30/4/2016 9:49 PM
Hi, LOL just now i went for haircut then that aunty ask me wah u stress arh? i ask her why then she say ur hair lesser liao hahaha. Relationship problem count stress anot? haha. Yessah sunday no need back segamat already my dad say don't want back liao hahaha. Constantly self-improving in order to raise self value, i so like my new smell hahaha. Actually there is a post i type already but never publish, if not wrong is at around days 4x one hahaha i type it ragingly then after done, i think hmm.. if i publish this what did it really benefit me? i feels good for a day? then the reader will be gone. So it's not worth it hahaha. Thinking back all the memories we had, remember the day when we go square one see movie? i come back from sg then you still at bp, still got meet vivian for lunch before dinner de. I can still remember the feelings, seeing the one you love after long time, it feels good but those were the days. I didn't expect things to turn out like this also and it's been like this for 3 months already, so i guess this is life where unexpected shit happens? There's this song called Ironic by Alanis Morissette, singing *life has a funny way of helping you out when, You think everything's gone wrong and everything blows up, In your face*. Isn't it ironic when anniversary is nearly the corner and someone left? Isn't it ironic when you wanted to go outside for a jogging but it rains? Well this is life. Life has a funny way of helping you out? i hope so, because i'm currently in deep down of life, what's worse can ever happen? Maybe life already helped me but just i did not realize?

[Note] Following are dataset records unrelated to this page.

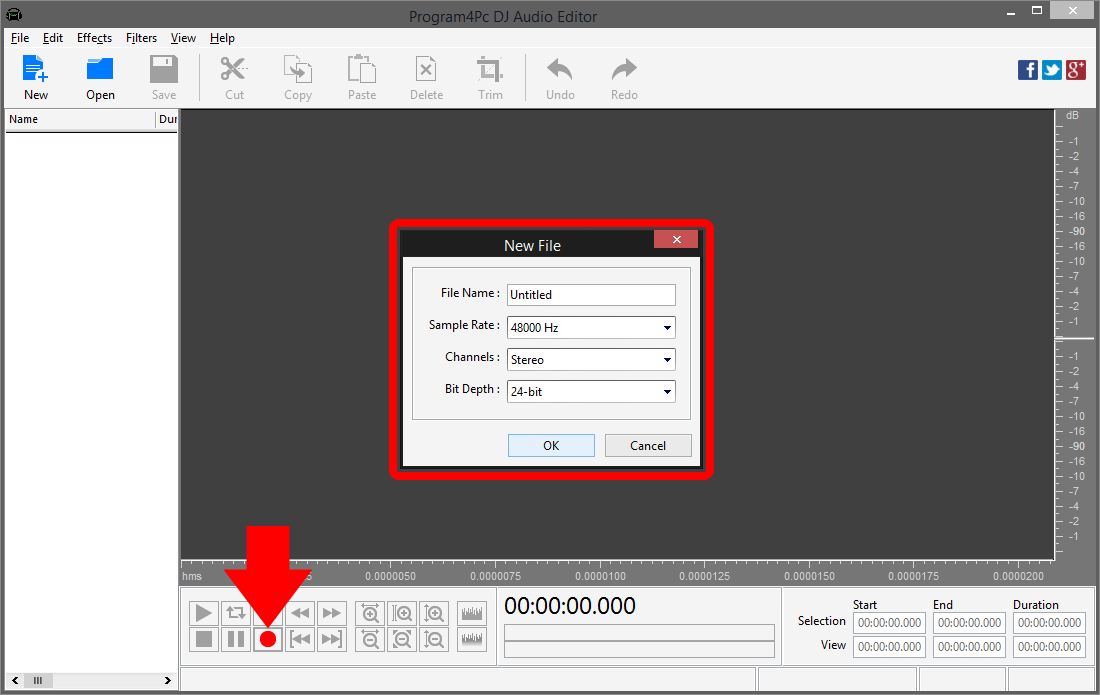The image size is (1100, 695).
Task: Open the Twitter sharing icon
Action: [x=1051, y=70]
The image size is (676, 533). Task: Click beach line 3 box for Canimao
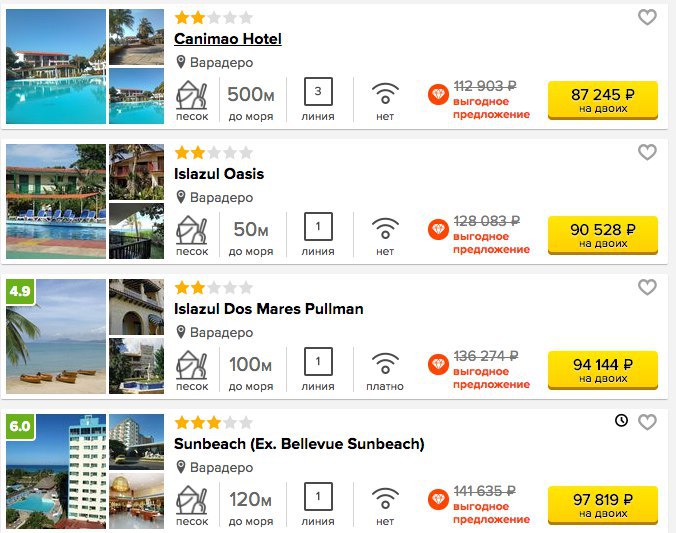(x=318, y=91)
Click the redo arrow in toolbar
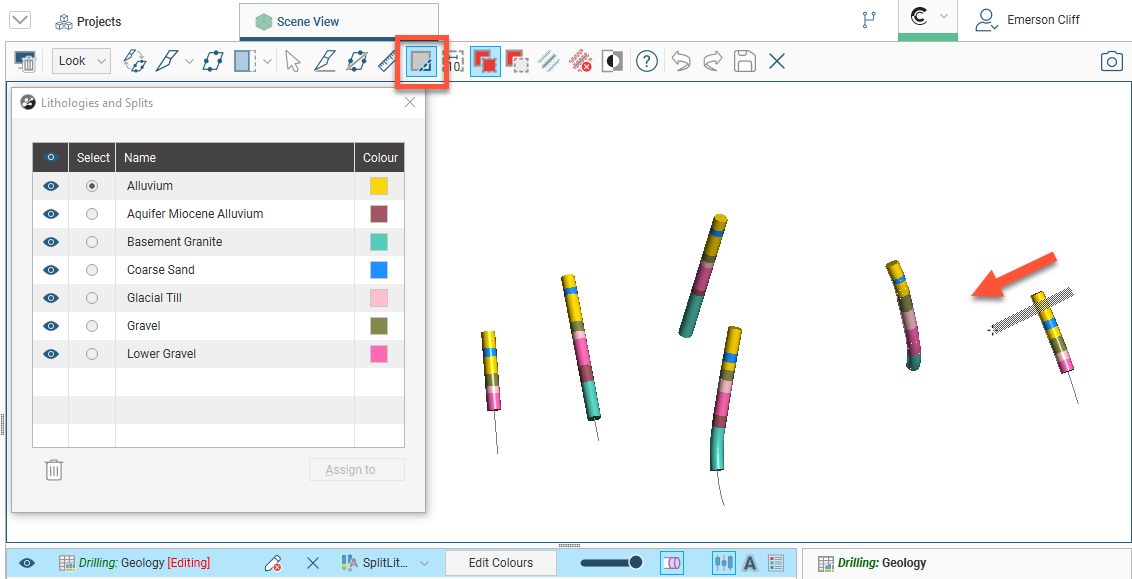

Probably if one day i found what's life helped me about and i'll tell it to you.
說好的幸福呢
*
情緒莫名的拉扯 我還愛妳呢
而妳斷斷續續唱著歌 假裝沒事了
時間過了 走了 愛情面臨選擇 妳冷了 倦了 我哭了
離開時的不快樂 妳用卡片手寫著 有些愛只給到這 真的痛了
怎麼了 妳累了 說好的 幸福呢
我懂了 不說了 愛淡了 夢遠了
開心與不開心一一細數著 妳再不捨
那些愛過的感覺都太深刻 我都還記得
妳不等了 說好的 幸福呢
我錯了 淚乾了 放手了 後悔了
只是回憶的音樂盒還旋轉著 要怎麼停呢
*
You left already, taking everything away but i'm still loving you.. how? Isn't we talked already before about the 50 years contract stuff? hey still got 46 years. All the memories you given to me is so deep that i still remembers them all. Actually i don't know what else to write anymore because i write them continuously for like 7x days already haha. Okay i'm not bored of writing this everyday but you also read until tired right haha i just understand you so well. 說好的幸福呢? i actually thought we gonna be together for like forever or atlease not so soon only you and me hahaha when i say forever i really meant it =3=. Not sure isit i take things too seriously or am i just plain childish haha but it doesn't really matter anymore right haha.
Okay la, that's all i got for tonight haha. Goodnight wonderwoman and i love you. #27.